Getting back on topic: trust is the result of the generalization of previous experiences. Do smarter people do a better job at generalizing? Or do they have better experiences to generalize from? Until that question is answered, this sort of thing will just be "pop psychology".

Coyne TibbetsMarch 29, 2014 9:15 AM

I think the article incorrectly conflates trust (recognition of the benefits of cooperation) with trust (naïveté); these are not the same thing.

Humanity has achieved some of its greatest accomplishments through cooperation, but the fact that someone is willing to cooperate to their own benefit and the benefit of another, doesn't mean they are unaware of the risks of "defection" (a la "Prisoner's Dilemma).

It is interesting that another study, "Brain scans link concern for justice with reason, not emotion", came out at the same time, that associates rationality with justice. (I realize the association beween being rational and being intelligent is loose, but it seems to tie somewhat.)

Consider these together: Intelligence/rationality leads to a sense of justice (fair play) and trust (cooperation). In that sense, the studies seem to dovetail nicely, with each aspect reinforcing the other.

I have to say that it also makes unfortunate implications for those who do not cooperate and are not just.

MikeW_CAMarch 29, 2014 7:31 PM

I wonder if it could be due to the effort some media and political organizations put into trying to make less intelligent people distrust others with whom they might otherwise find common cause?

Matt from CTMarch 31, 2014 1:33 PM

>Consider these together: Intelligence/rationality leads to a sense of justice
>(fair play) and trust (cooperation).

Except it's not true.

I would say societal norms (culture) will affect trust and fairness much more.

On a very high view, are Russians less intelligent than Americans? Or Chinese? From what I see in the news and on the web, they have less of a sense of justice or trust than in the U.S. There's a reason for so many webcam videos out of Russia and the Great Firewall of China.

You can start to break down the U.S. much more finely though.

Trust and fairness are valued most in areas originally settled (after disease destroyed Indian institutions and war took care of the survivors) by folks who followed a "Public Protestant" tradition of seeing salvation as predestined and the world as something that could be improved.
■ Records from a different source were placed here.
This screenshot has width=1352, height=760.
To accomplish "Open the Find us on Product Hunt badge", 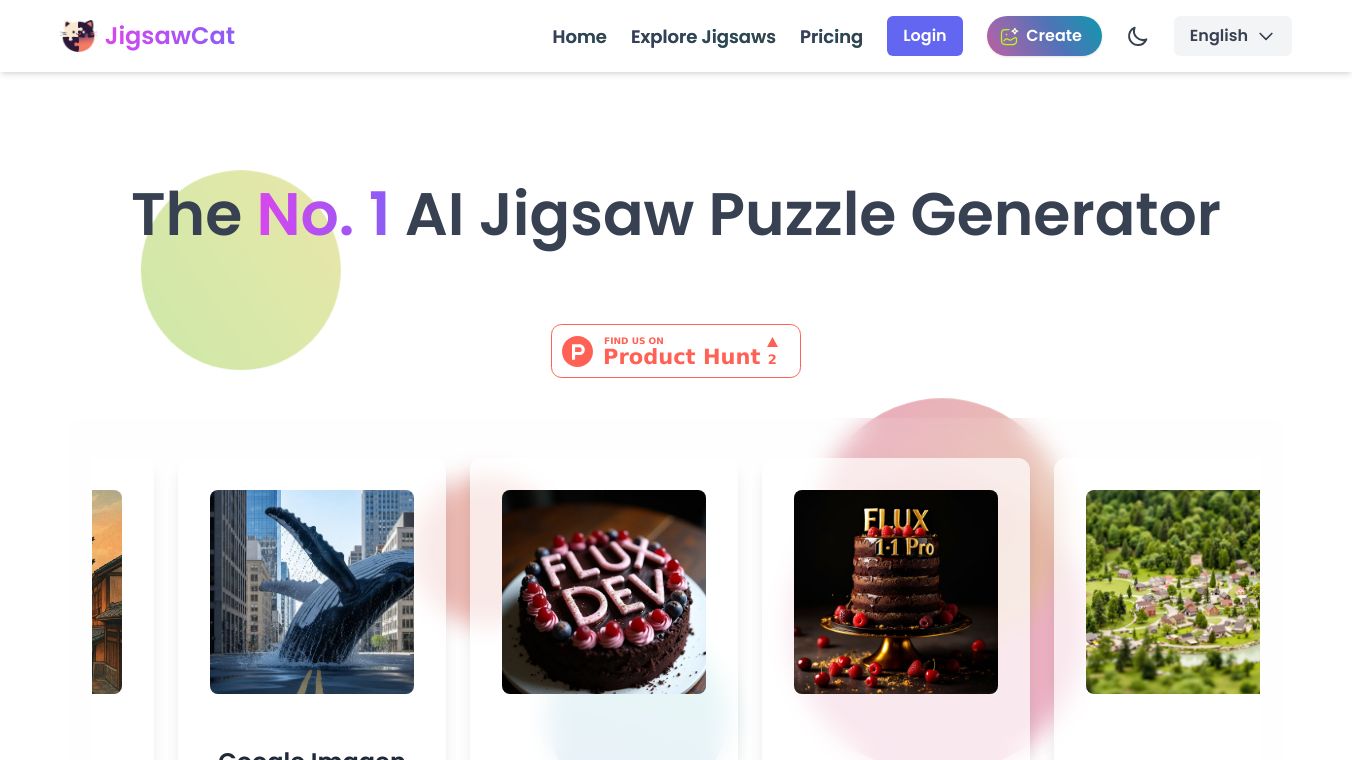I will (x=676, y=351).
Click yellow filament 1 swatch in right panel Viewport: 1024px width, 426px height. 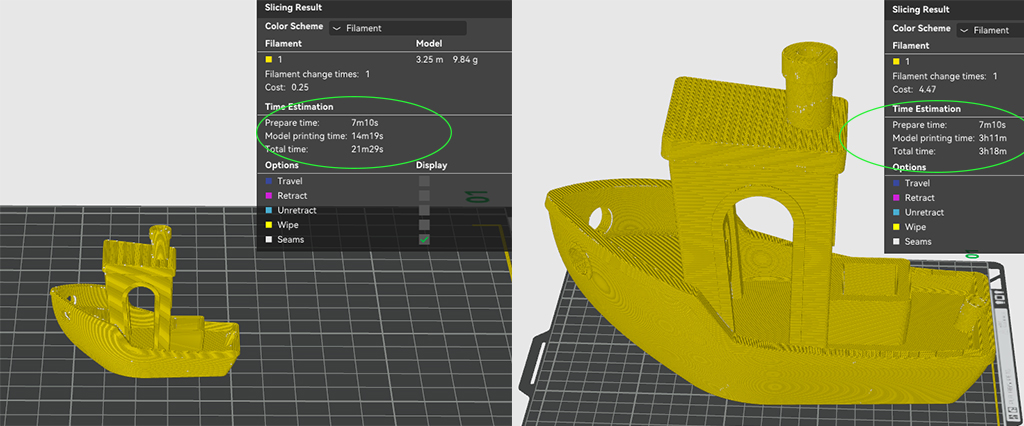coord(896,62)
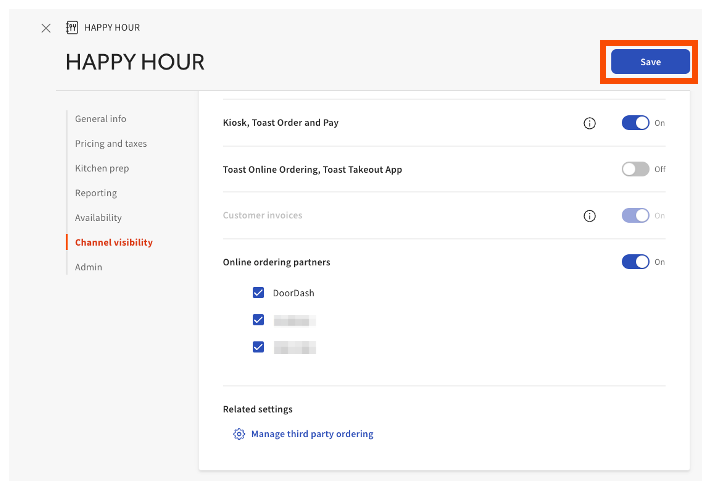Turn off Kiosk, Toast Order and Pay toggle
This screenshot has height=496, width=716.
635,123
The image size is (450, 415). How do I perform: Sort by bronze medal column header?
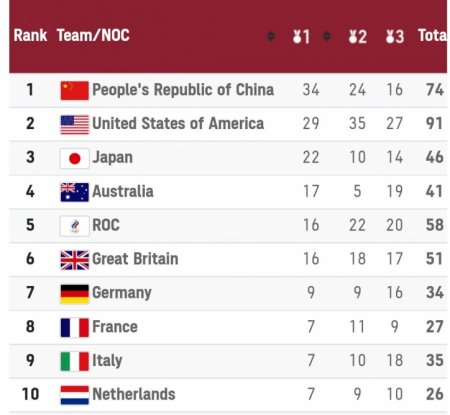pyautogui.click(x=395, y=36)
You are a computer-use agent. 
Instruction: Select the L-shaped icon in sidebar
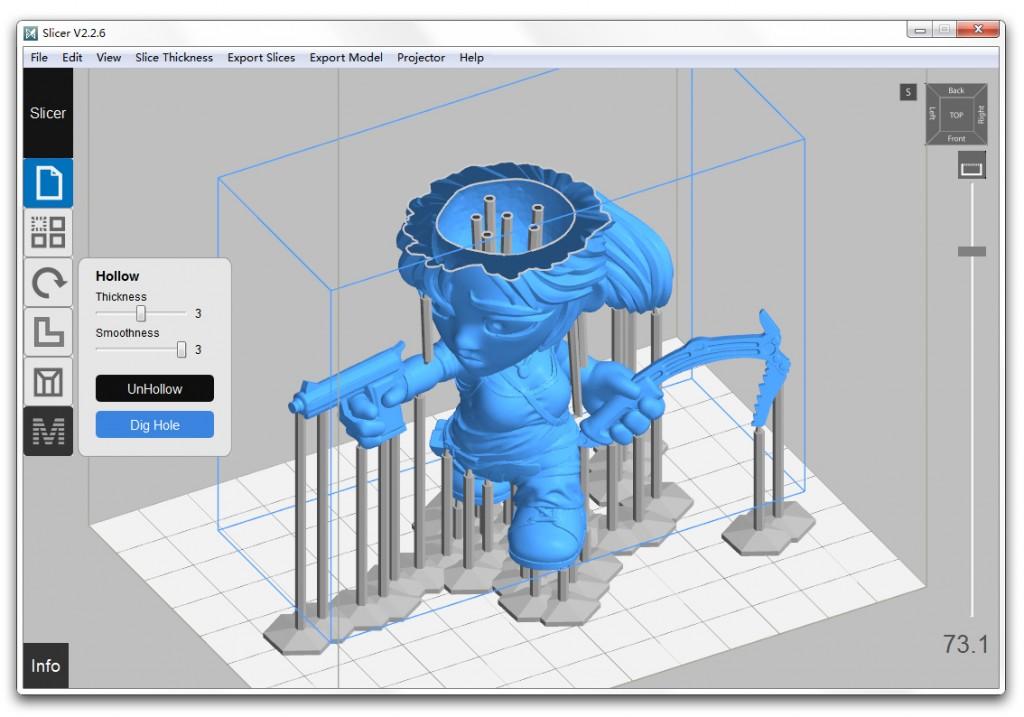tap(48, 333)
And improving this world takes education, and accepting science, and acting as a community.

"Private Protestants" that dominate the nexus of religion and politics in the U.S. today saw the world as irredeemably wicked and individual salvation (did you accept Jesus as your savior?) as all that matters. It doesn't matter whether or not you understand this world, or protect it, or whether your community is moving forward or not, only whether you accept Jesus.
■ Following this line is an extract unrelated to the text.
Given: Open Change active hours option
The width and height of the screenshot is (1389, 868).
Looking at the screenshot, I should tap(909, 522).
They are capable of being just as intelligent and rational, but their cultural heritage profoundly affect how they chose to use that intelligence and rationality, and how they view justice and fairness.

Vermont didn't have the lowest crime rate in the nation because they had the most lax gun laws up until a few states became even more libertarian on that issue in the last decade; they had the lowest crime and least restrictive gun laws because those Yankees fundamentally trusted and respected each other not because they were smarter but because their forefathers had. That cultural inertia of keeping your house painted, your lawn mowed, and not pulling out a gun to settle fights continues on.
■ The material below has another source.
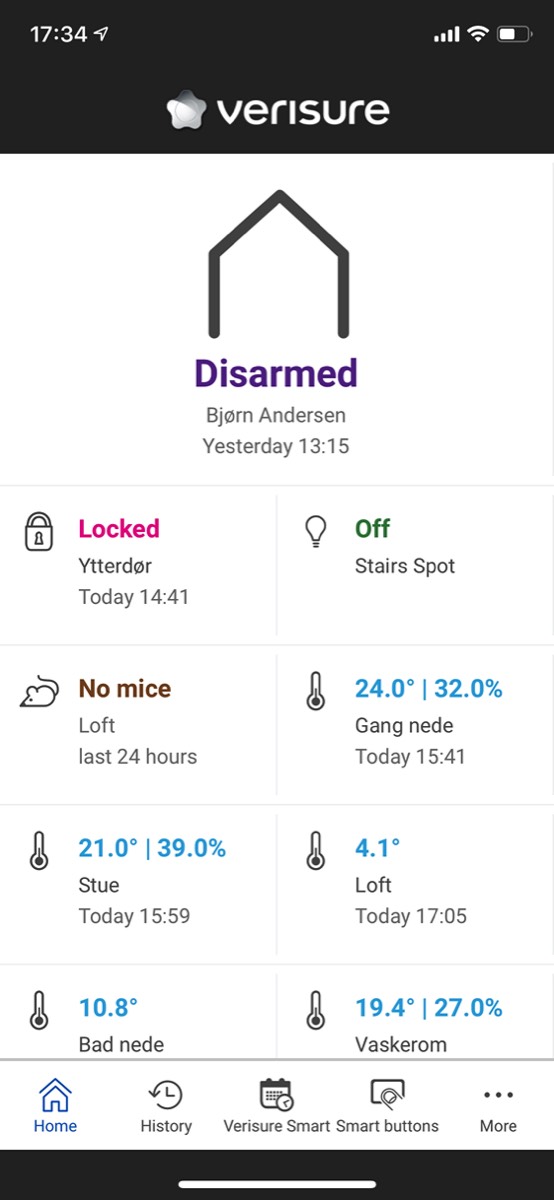The height and width of the screenshot is (1200, 554).
Task: Tap the location arrow in the status bar
Action: coord(101,34)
The U.S. I would say values justice and trust more than Russia or China; within the U.S. how much those are valued then varies by region primarily based on the cultural norms of their settlers (and I'm sure in China and Russia similar variations are found.)

SnoglydoxJune 11, 2015 9:10 PM

"The authors say one explanation could be that more intelligent individuals are better at judging character and so they tend to form relationships with people who are less likely to betray them."

In other words...they don't trust people.

But if they don't trust people, they must not be "smarter," but if they are not "smarter," then...

It's on the internet, so it must be true!